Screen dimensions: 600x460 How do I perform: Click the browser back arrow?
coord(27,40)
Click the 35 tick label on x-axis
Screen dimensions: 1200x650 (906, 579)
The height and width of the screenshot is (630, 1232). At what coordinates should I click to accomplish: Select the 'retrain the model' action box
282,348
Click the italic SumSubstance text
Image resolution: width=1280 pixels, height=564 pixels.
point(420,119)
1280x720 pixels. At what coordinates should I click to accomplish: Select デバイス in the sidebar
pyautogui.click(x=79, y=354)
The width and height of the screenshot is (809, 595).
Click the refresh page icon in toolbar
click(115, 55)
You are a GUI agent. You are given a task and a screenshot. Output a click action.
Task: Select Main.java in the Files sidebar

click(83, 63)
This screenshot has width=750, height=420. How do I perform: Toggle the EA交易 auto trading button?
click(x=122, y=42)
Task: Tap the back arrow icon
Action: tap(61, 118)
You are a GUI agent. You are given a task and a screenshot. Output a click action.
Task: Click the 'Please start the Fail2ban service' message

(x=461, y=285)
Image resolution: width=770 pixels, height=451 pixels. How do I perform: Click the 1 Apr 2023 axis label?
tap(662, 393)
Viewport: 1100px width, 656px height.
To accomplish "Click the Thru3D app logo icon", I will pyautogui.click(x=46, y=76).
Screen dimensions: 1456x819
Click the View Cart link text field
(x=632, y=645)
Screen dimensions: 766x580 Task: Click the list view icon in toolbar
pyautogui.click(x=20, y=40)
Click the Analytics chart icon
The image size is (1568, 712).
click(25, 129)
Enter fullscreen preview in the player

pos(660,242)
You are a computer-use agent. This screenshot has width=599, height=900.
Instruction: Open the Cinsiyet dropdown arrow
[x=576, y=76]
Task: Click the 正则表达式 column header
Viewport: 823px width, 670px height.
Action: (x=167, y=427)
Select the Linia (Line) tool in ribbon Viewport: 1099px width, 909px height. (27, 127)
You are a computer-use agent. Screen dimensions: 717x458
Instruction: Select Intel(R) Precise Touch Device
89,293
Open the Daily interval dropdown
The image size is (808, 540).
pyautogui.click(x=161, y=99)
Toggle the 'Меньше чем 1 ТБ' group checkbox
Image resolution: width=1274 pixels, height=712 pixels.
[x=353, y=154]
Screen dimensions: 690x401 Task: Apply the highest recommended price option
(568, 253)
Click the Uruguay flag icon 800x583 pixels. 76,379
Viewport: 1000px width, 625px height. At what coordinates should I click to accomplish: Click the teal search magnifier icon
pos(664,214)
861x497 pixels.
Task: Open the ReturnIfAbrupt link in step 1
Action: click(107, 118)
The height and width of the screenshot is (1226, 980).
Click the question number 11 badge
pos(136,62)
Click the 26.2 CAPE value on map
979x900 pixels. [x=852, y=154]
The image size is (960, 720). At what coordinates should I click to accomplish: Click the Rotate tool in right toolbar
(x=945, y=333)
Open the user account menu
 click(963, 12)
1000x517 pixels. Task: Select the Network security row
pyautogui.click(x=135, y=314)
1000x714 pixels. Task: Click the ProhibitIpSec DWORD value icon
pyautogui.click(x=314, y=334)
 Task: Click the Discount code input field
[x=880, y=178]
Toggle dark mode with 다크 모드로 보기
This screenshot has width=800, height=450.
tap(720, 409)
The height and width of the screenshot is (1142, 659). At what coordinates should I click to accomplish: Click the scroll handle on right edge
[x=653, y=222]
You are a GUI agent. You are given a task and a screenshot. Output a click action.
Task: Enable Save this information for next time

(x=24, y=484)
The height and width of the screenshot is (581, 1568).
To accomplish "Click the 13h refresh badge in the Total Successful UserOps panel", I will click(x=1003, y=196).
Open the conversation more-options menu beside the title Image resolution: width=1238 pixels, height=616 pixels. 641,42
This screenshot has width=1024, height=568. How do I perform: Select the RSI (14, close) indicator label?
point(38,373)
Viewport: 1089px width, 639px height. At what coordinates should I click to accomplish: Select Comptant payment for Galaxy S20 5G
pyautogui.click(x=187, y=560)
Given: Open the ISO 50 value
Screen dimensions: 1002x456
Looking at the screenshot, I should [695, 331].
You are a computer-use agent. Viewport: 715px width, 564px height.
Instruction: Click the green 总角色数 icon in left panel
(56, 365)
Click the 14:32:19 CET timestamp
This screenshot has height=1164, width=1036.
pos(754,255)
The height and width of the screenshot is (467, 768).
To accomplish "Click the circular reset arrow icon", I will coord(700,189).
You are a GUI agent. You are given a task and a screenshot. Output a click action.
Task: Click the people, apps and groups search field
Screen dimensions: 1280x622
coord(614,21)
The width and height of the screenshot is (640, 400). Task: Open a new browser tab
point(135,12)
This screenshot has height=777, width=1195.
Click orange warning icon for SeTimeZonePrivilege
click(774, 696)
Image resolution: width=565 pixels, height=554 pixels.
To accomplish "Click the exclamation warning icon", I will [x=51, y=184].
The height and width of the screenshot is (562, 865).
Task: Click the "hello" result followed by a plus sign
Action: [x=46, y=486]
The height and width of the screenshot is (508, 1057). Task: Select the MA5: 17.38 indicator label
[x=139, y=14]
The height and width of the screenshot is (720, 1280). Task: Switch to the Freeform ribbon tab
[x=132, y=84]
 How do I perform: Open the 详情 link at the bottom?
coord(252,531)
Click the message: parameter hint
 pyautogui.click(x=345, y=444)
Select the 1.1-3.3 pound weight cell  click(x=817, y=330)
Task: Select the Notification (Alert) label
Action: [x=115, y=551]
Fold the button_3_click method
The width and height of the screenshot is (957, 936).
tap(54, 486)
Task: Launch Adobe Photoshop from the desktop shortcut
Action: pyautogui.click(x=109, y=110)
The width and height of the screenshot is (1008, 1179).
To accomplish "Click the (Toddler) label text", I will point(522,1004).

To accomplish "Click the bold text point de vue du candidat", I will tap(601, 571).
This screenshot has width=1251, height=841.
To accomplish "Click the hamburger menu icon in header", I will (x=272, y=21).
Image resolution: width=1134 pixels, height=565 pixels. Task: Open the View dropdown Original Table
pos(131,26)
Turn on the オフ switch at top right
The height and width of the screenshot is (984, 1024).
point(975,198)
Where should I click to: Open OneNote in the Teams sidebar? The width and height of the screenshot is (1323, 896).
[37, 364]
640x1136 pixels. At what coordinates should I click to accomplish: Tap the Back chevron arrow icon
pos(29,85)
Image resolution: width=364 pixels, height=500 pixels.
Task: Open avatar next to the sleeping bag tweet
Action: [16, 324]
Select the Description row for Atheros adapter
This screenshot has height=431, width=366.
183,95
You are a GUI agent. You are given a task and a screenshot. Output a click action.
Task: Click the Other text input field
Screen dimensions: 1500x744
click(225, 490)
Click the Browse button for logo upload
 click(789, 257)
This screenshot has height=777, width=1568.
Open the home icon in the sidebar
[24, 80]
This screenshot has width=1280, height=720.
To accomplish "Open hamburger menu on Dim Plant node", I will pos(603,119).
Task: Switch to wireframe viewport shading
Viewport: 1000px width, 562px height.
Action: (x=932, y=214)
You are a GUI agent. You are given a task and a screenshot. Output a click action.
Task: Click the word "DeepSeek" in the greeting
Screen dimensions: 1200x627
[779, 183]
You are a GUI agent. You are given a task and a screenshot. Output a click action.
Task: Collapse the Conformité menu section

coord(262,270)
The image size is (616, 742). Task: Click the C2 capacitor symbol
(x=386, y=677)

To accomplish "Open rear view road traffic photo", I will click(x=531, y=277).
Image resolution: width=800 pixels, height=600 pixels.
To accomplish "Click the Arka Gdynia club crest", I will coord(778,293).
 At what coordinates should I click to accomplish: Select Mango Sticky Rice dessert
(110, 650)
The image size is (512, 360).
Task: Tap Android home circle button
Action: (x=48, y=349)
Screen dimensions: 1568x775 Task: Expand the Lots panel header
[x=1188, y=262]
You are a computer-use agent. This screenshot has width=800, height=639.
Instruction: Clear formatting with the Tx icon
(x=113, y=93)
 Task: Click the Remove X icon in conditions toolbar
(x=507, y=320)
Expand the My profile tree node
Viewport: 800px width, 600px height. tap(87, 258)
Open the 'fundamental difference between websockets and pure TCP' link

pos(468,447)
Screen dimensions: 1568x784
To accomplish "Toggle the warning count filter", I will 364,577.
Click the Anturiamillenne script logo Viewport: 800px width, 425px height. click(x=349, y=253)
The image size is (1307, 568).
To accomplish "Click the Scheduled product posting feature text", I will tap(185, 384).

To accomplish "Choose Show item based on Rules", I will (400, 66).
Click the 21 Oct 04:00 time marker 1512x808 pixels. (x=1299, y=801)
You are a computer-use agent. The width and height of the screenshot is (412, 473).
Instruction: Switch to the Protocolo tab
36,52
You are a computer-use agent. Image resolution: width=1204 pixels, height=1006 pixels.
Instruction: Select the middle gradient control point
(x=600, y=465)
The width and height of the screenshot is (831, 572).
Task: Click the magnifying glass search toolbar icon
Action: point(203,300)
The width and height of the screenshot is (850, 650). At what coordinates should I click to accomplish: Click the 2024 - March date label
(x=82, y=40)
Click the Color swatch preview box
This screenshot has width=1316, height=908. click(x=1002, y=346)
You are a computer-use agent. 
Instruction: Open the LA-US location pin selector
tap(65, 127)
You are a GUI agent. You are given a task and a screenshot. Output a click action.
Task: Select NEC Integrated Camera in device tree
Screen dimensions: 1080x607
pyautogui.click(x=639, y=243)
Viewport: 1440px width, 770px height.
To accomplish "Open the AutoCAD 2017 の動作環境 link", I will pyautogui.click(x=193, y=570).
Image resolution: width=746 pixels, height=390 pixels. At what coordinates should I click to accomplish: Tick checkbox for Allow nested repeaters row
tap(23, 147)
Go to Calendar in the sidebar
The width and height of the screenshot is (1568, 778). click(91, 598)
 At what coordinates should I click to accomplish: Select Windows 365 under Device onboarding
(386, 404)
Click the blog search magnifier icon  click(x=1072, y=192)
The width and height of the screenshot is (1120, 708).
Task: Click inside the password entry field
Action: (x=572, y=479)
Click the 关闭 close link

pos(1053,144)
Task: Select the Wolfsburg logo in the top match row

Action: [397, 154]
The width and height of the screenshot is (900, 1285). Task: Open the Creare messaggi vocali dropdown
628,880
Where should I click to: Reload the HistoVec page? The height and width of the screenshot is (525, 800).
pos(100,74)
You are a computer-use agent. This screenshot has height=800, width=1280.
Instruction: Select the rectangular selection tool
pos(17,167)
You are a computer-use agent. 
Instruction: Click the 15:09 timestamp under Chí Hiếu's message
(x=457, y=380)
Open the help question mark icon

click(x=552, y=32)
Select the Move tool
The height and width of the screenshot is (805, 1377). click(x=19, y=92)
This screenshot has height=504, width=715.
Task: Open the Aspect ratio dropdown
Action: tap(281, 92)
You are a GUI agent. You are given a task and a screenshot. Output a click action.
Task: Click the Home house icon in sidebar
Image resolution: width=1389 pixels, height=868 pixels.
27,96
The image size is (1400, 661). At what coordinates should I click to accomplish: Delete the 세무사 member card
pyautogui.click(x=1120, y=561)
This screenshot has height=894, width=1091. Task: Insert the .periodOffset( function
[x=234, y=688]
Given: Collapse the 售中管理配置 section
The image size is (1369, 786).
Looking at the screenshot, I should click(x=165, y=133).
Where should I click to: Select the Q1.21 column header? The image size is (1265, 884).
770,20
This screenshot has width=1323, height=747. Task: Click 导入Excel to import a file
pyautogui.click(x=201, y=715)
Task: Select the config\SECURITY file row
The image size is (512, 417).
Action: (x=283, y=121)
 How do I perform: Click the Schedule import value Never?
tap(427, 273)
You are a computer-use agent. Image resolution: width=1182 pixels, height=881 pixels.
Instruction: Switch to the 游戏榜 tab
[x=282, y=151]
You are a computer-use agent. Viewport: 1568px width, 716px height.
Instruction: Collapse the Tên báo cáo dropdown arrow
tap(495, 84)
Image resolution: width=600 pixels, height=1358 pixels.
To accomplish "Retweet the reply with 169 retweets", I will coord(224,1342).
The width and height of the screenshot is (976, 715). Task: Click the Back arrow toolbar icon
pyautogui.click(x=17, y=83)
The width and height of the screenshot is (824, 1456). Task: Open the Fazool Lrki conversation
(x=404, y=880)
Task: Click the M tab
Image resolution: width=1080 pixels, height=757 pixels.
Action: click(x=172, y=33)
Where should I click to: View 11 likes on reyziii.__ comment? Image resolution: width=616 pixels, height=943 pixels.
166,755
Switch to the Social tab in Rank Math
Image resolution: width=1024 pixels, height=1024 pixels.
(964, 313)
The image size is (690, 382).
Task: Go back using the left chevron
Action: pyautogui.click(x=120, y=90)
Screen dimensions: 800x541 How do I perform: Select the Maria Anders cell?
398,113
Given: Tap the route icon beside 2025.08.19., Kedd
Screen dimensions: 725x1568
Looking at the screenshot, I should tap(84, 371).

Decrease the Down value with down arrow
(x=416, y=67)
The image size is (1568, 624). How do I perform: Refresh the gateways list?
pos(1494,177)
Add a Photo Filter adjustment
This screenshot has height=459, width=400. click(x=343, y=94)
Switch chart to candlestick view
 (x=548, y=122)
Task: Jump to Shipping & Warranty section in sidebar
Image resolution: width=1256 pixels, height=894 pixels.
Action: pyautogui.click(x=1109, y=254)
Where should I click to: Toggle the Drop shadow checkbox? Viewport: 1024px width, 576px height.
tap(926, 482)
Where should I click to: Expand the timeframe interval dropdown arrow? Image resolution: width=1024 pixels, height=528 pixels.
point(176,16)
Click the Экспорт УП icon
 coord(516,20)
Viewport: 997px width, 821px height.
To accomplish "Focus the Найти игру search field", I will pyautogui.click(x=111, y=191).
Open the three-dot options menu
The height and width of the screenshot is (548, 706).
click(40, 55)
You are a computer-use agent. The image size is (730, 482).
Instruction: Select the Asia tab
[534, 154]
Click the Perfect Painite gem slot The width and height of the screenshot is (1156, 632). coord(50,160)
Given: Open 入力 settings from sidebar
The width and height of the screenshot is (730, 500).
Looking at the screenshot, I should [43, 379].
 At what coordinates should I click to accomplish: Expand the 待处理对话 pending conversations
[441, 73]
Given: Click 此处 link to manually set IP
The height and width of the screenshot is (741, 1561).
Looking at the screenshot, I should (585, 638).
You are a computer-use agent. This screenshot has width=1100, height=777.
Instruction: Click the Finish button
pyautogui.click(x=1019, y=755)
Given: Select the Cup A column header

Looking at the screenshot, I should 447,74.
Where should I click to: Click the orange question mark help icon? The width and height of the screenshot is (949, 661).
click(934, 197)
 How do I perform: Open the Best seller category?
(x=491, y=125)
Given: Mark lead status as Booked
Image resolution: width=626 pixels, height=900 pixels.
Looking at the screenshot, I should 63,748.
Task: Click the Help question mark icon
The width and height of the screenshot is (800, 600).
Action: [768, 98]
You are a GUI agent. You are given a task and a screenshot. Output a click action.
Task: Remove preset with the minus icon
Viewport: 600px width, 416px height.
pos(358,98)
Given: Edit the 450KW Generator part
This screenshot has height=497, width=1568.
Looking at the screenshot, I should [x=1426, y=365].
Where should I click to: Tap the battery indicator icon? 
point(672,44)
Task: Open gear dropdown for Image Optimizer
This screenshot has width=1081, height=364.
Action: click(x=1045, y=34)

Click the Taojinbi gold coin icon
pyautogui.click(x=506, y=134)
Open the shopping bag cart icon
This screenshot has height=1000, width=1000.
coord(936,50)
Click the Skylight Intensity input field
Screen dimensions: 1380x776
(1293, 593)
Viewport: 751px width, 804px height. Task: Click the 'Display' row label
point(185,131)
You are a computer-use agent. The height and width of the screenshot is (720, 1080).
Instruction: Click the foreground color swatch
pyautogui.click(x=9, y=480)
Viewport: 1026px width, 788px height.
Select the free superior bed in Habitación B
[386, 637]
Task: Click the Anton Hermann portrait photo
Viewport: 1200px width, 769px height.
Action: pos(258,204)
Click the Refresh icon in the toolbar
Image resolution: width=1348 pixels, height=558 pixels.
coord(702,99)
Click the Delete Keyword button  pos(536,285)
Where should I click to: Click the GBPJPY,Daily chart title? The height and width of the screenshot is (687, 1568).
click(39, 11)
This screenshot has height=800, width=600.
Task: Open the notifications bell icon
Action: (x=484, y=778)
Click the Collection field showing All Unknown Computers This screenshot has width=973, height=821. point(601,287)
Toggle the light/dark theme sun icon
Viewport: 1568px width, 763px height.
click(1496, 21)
※ ※ ※
REQUIREMENT: Only the lines from the start of the material through the line bearing "The width and height of the screenshot is (809, 595)." are needed, restated exactly, with both end lines included.

REPLY:
Screen dimensions: 600x460 How do I perform: Click the browser back arrow?
coord(27,40)
Click the 35 tick label on x-axis
Screen dimensions: 1200x650 (906, 579)
The height and width of the screenshot is (630, 1232). At what coordinates should I click to accomplish: Select the 'retrain the model' action box
282,348
Click the italic SumSubstance text
Image resolution: width=1280 pixels, height=564 pixels.
point(420,119)
1280x720 pixels. At what coordinates should I click to accomplish: Select デバイス in the sidebar
pyautogui.click(x=79, y=354)
The width and height of the screenshot is (809, 595).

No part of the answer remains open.